*WHAT NEEDS TO BE DONE:* Give back exactly the lines starting at the one with "Polished stainless steel" and ending at the last line of the data below. Pictures are not part of the copy.

*SOURCE RECORDS:*
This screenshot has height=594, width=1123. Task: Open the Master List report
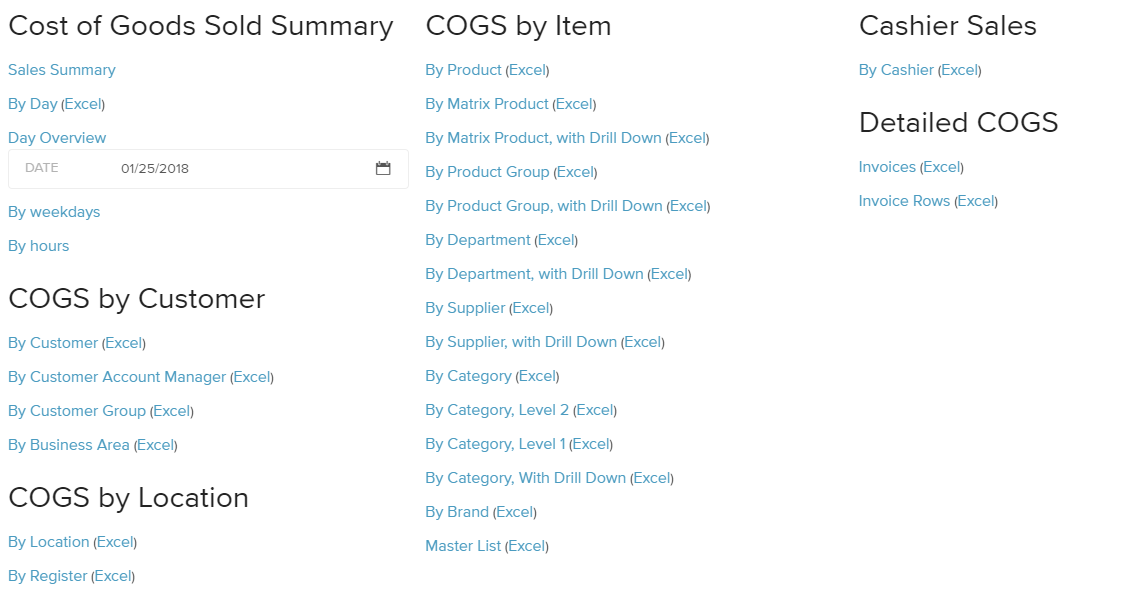(463, 546)
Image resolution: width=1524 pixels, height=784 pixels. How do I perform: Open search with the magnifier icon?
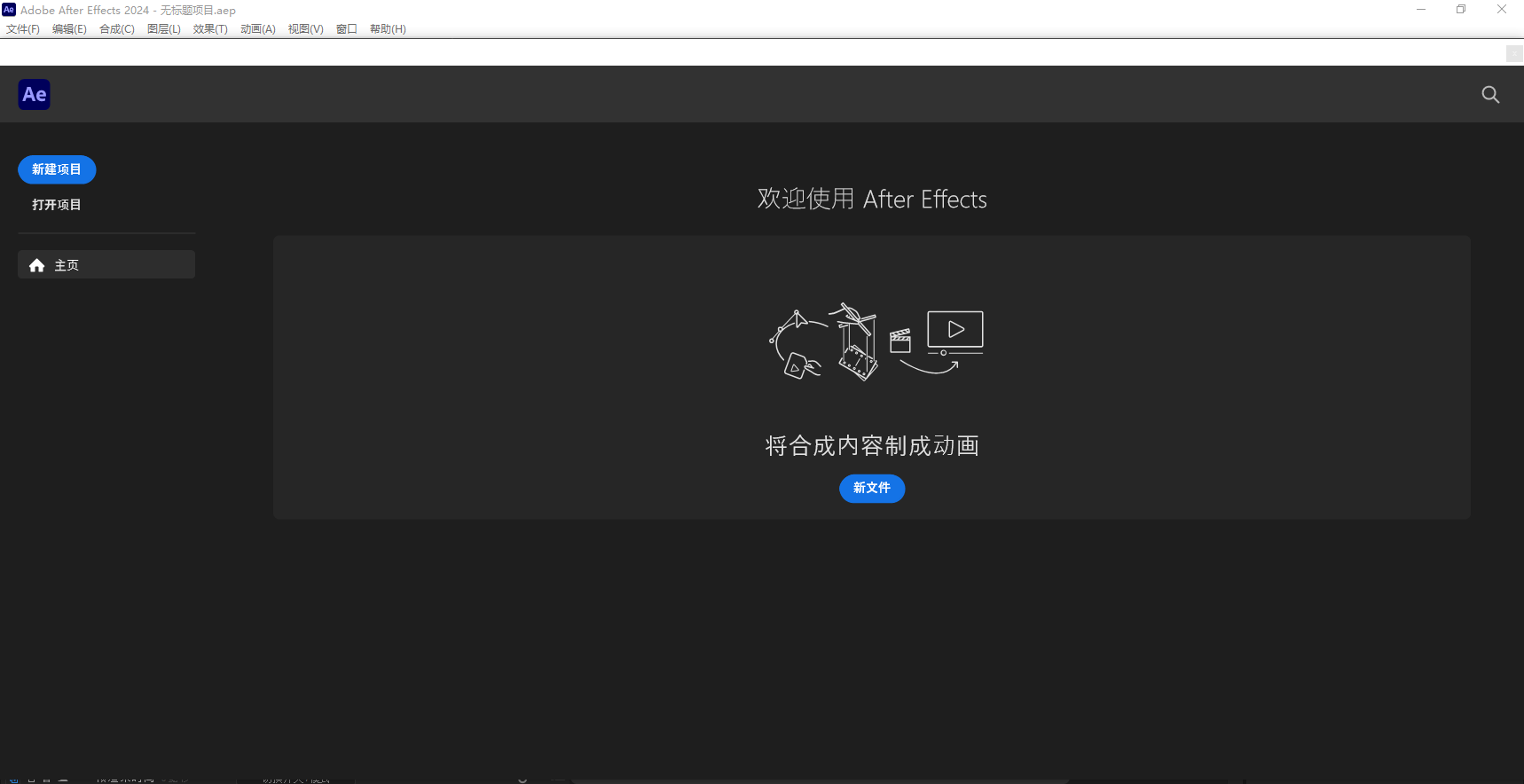pos(1490,95)
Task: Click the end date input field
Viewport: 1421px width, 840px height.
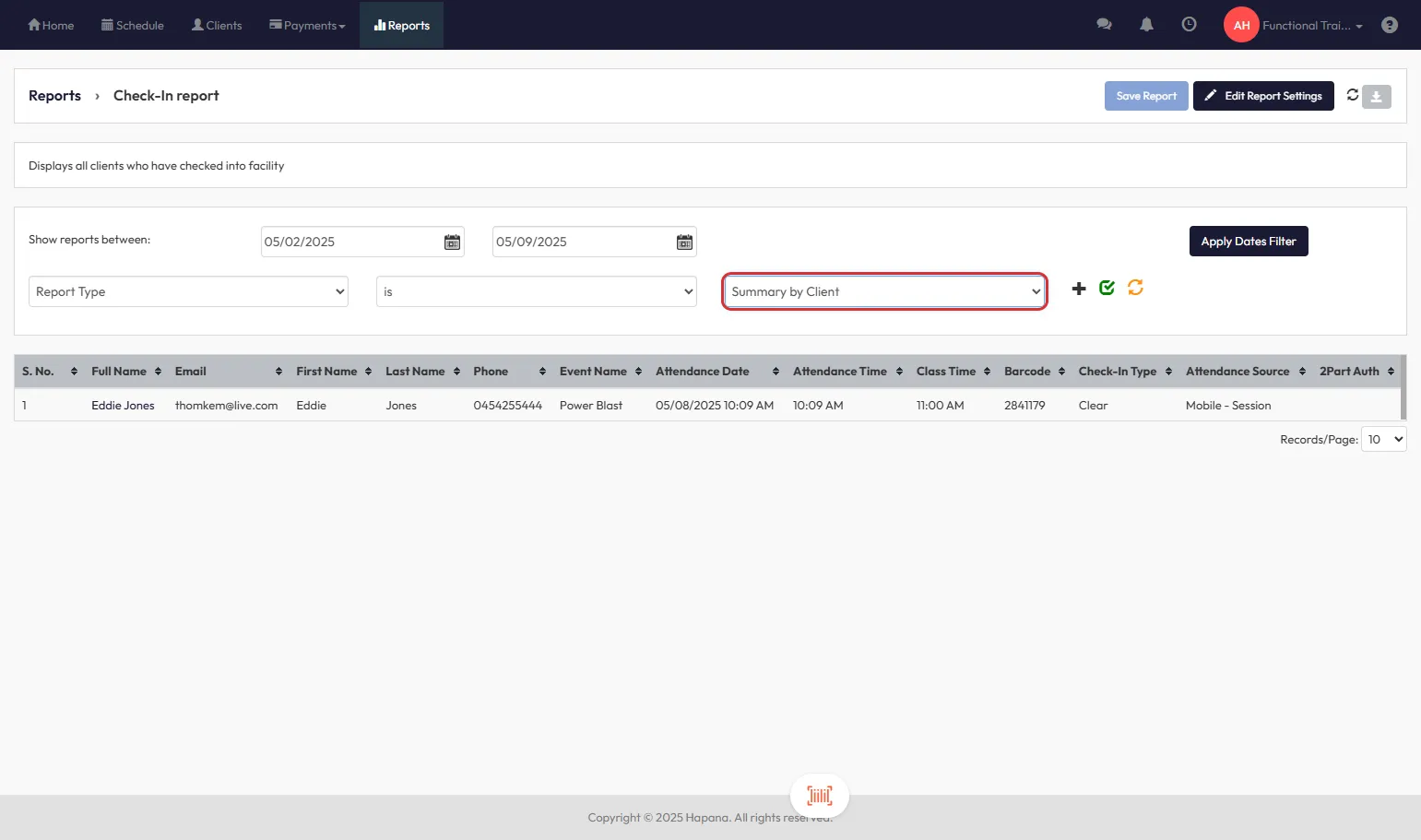Action: tap(583, 242)
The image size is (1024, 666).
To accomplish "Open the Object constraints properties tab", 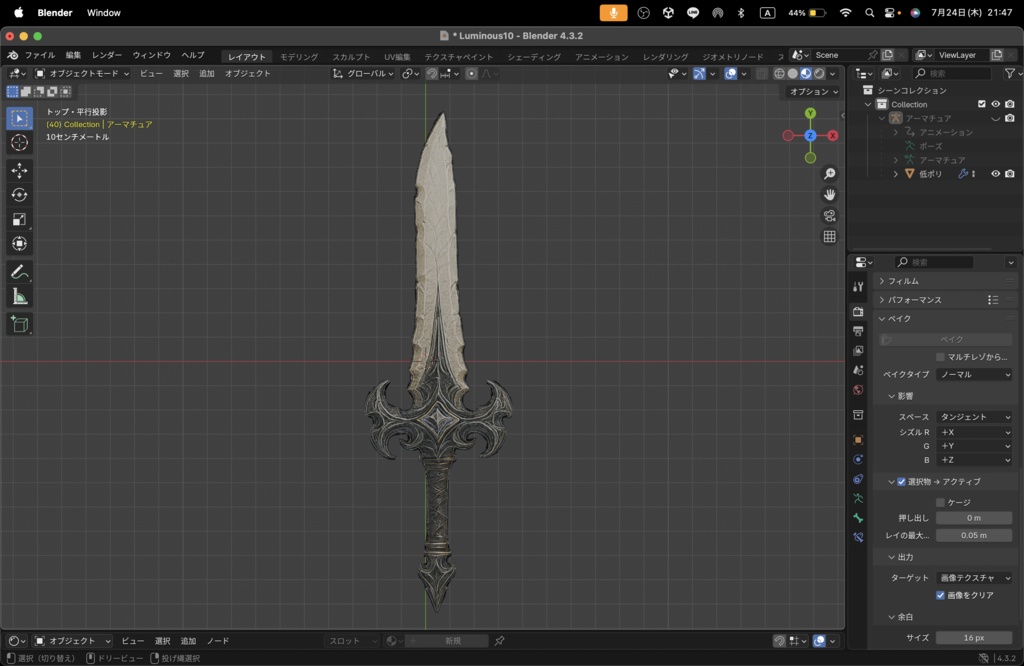I will pyautogui.click(x=860, y=479).
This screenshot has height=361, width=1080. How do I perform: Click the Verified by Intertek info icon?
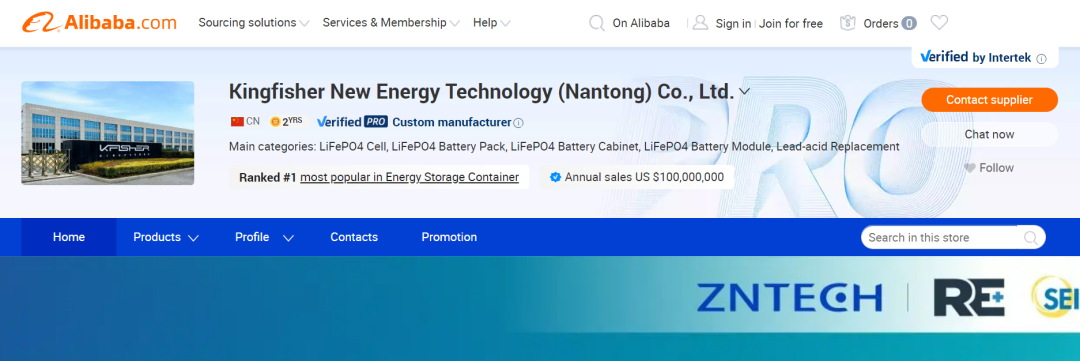1041,59
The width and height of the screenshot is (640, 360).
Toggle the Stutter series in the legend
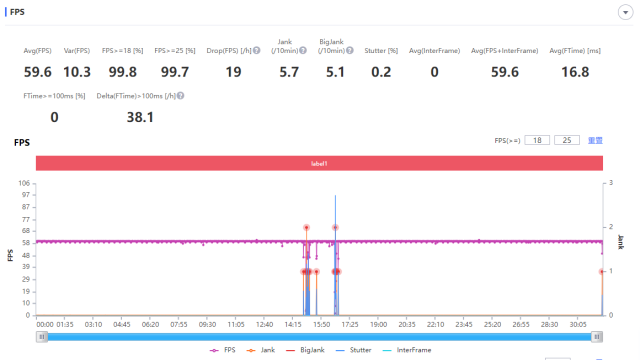[353, 350]
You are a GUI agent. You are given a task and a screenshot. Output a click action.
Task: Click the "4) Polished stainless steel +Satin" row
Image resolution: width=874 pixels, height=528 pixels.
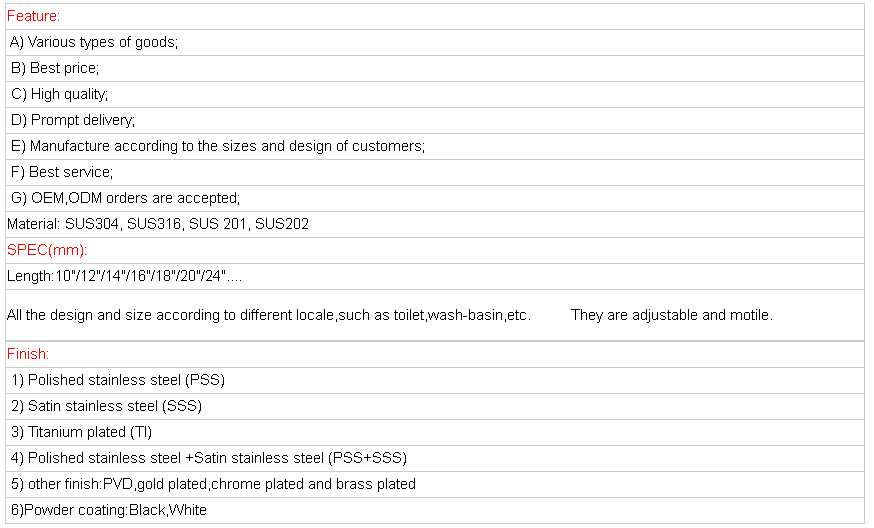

*RESULT OF THIS EXERCISE:*
Task: Click the "4) Polished stainless steel +Satin" row
Image resolution: width=874 pixels, height=528 pixels.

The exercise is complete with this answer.